- DIRECTIONS FOR THIS TASK: Count the lines in the rows below that contain the string "arrow", treating uppercase and lowercase letters as distinct. Give only the number.

::::::

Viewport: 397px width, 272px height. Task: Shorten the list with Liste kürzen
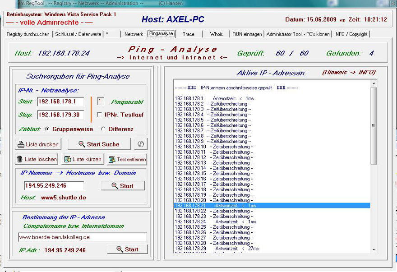pos(82,159)
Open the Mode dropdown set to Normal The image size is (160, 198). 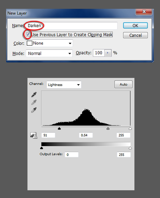click(49, 53)
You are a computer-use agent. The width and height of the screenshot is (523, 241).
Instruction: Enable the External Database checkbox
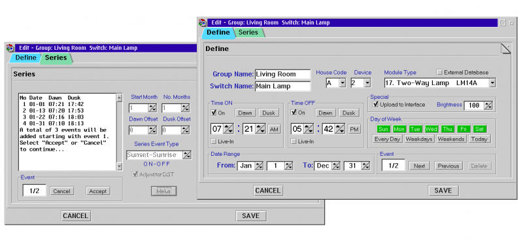(x=439, y=72)
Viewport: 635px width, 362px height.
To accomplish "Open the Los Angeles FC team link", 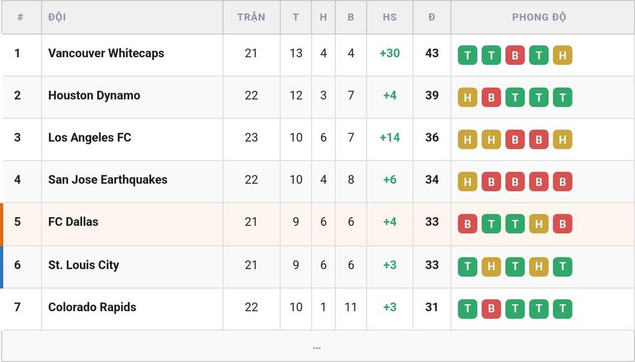I will (90, 137).
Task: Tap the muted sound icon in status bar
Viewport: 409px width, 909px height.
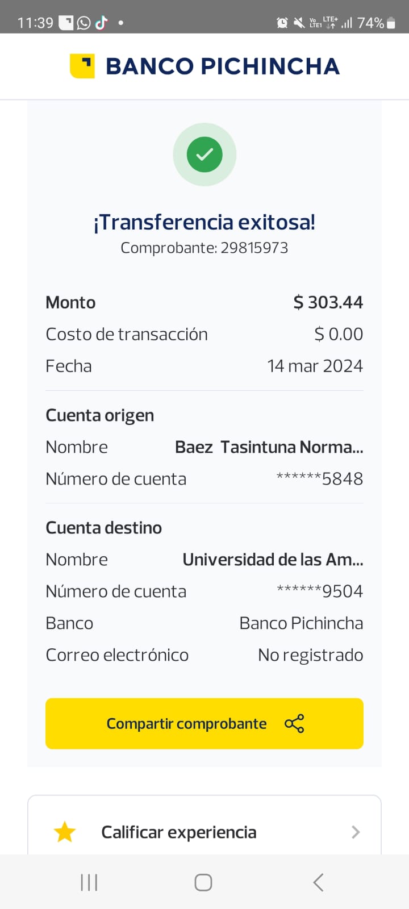Action: (299, 23)
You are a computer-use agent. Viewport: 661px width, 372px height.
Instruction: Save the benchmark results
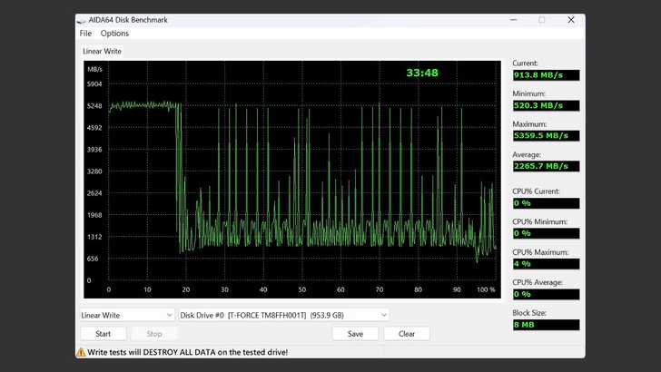point(355,333)
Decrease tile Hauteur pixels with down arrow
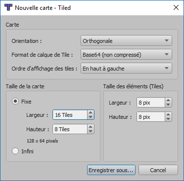Screen dimensions: 184x181 pos(168,119)
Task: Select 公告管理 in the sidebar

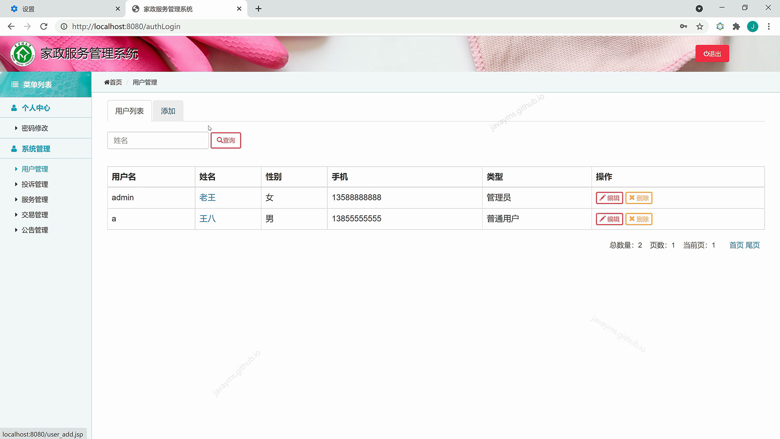Action: [x=35, y=230]
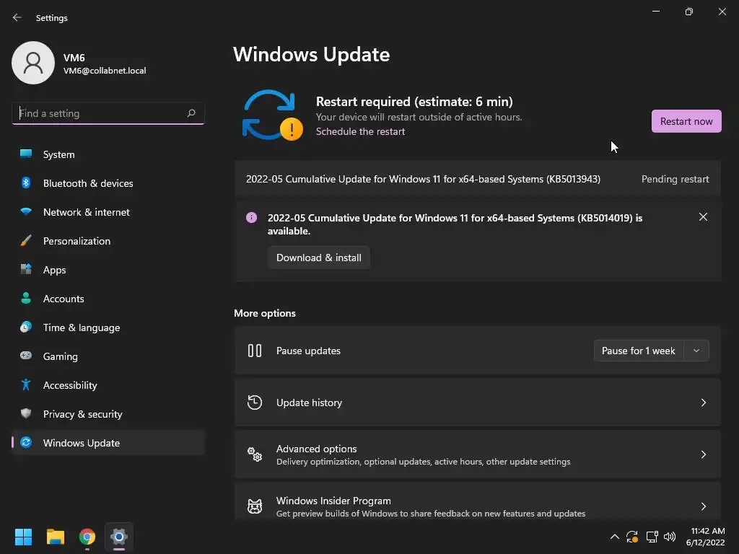
Task: Click the Accessibility figure icon
Action: [26, 385]
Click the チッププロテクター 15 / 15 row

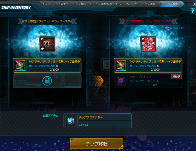click(x=98, y=121)
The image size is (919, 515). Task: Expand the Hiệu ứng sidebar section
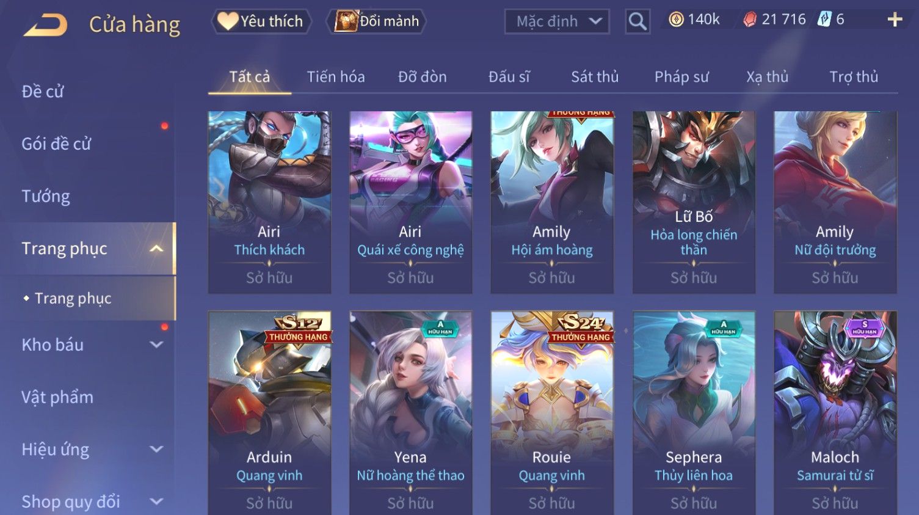click(x=156, y=450)
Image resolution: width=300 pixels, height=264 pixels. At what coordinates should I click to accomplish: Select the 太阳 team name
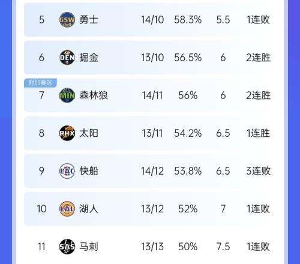pos(89,133)
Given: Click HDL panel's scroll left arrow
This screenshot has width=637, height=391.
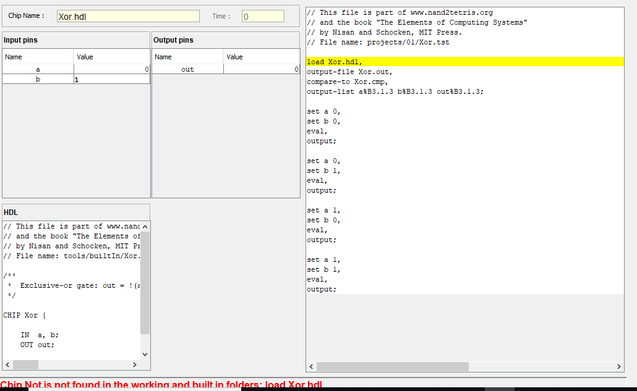Looking at the screenshot, I should point(7,364).
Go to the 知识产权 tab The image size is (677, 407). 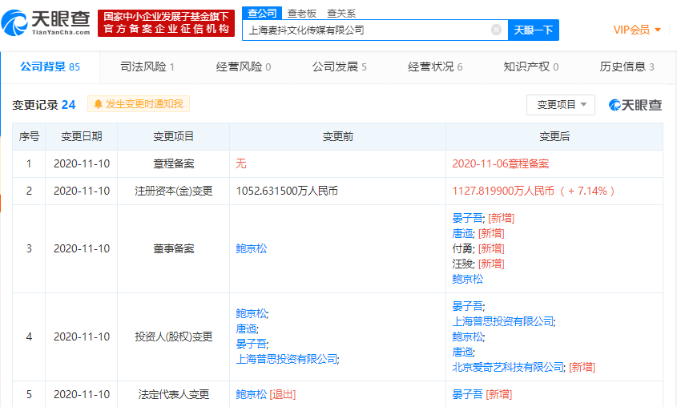coord(530,66)

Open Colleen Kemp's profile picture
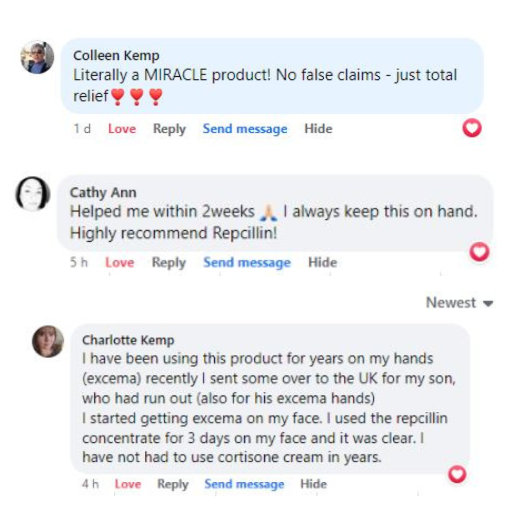point(37,57)
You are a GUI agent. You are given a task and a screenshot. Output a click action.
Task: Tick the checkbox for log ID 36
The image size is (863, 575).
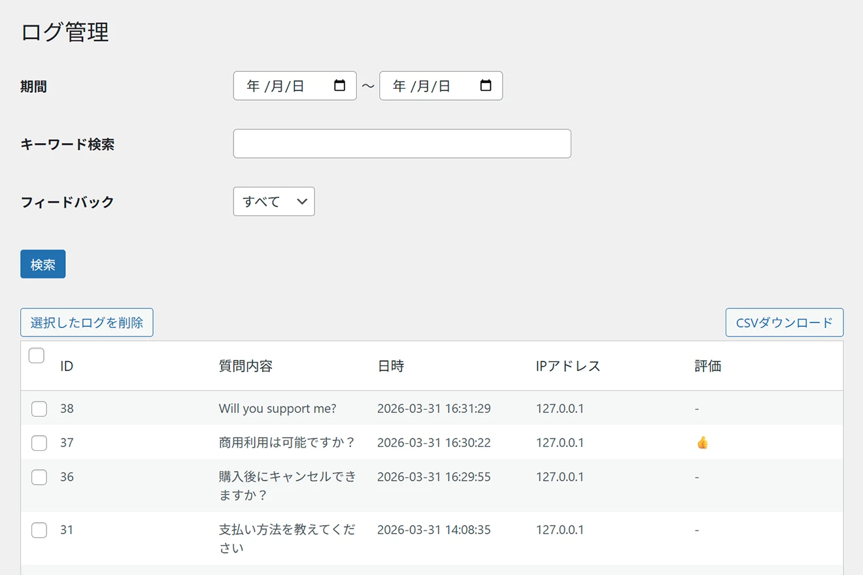click(x=39, y=477)
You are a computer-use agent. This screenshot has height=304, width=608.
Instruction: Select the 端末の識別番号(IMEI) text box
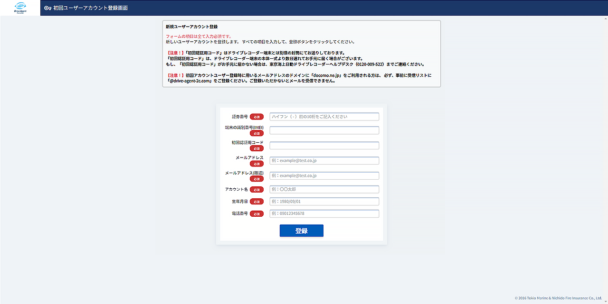point(324,130)
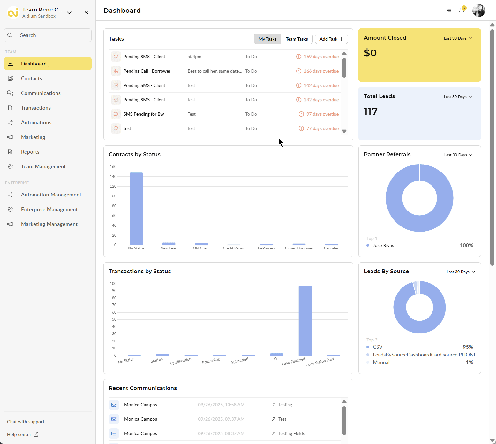
Task: Go to Contacts in the sidebar
Action: pyautogui.click(x=31, y=78)

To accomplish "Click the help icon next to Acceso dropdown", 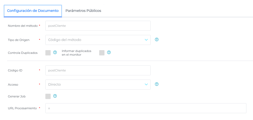I will tap(157, 84).
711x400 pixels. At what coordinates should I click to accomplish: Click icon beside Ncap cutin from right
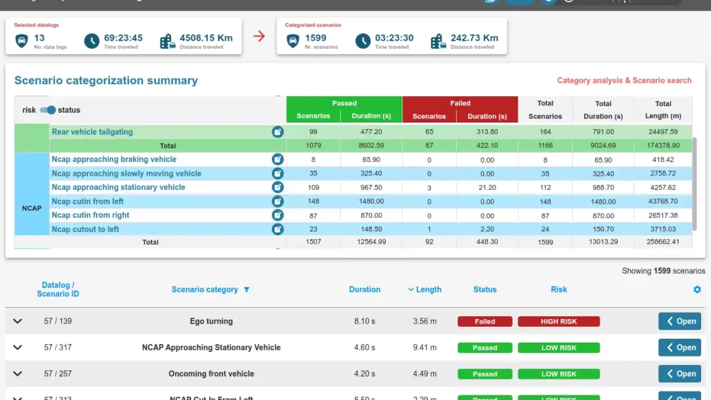pos(278,215)
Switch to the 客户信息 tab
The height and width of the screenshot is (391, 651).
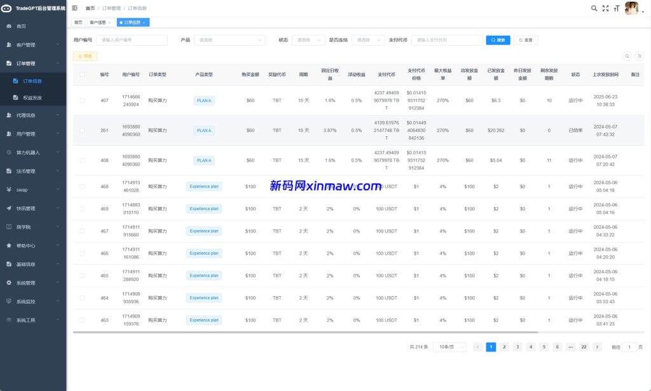click(100, 22)
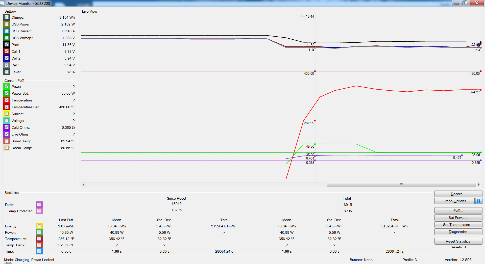485x264 pixels.
Task: Click Reset Statistics
Action: (x=458, y=241)
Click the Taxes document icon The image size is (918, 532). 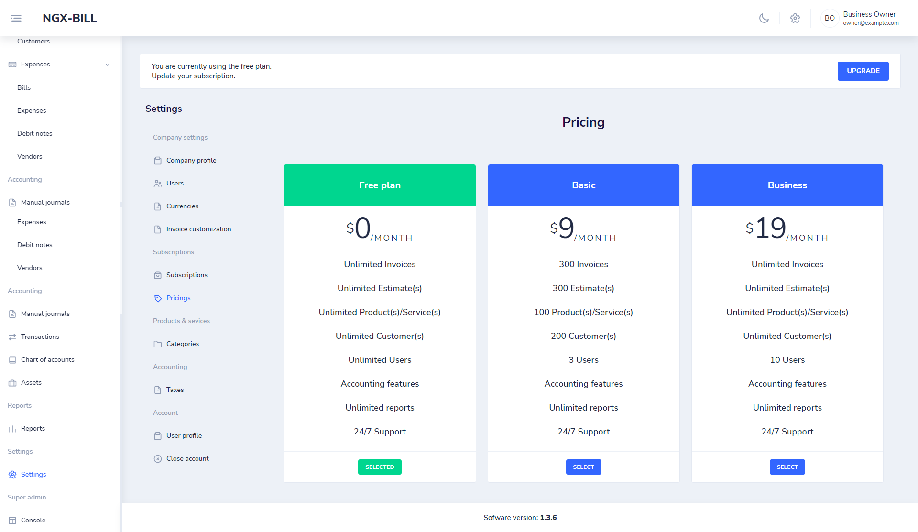[158, 390]
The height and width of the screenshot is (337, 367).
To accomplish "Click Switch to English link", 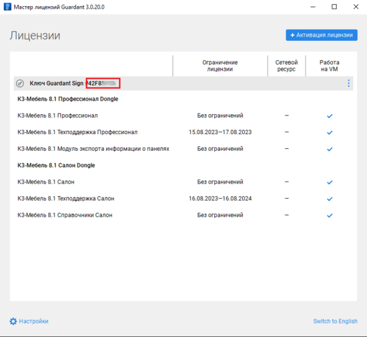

::::::

- ANSWER FOR THIS EXERCISE: 2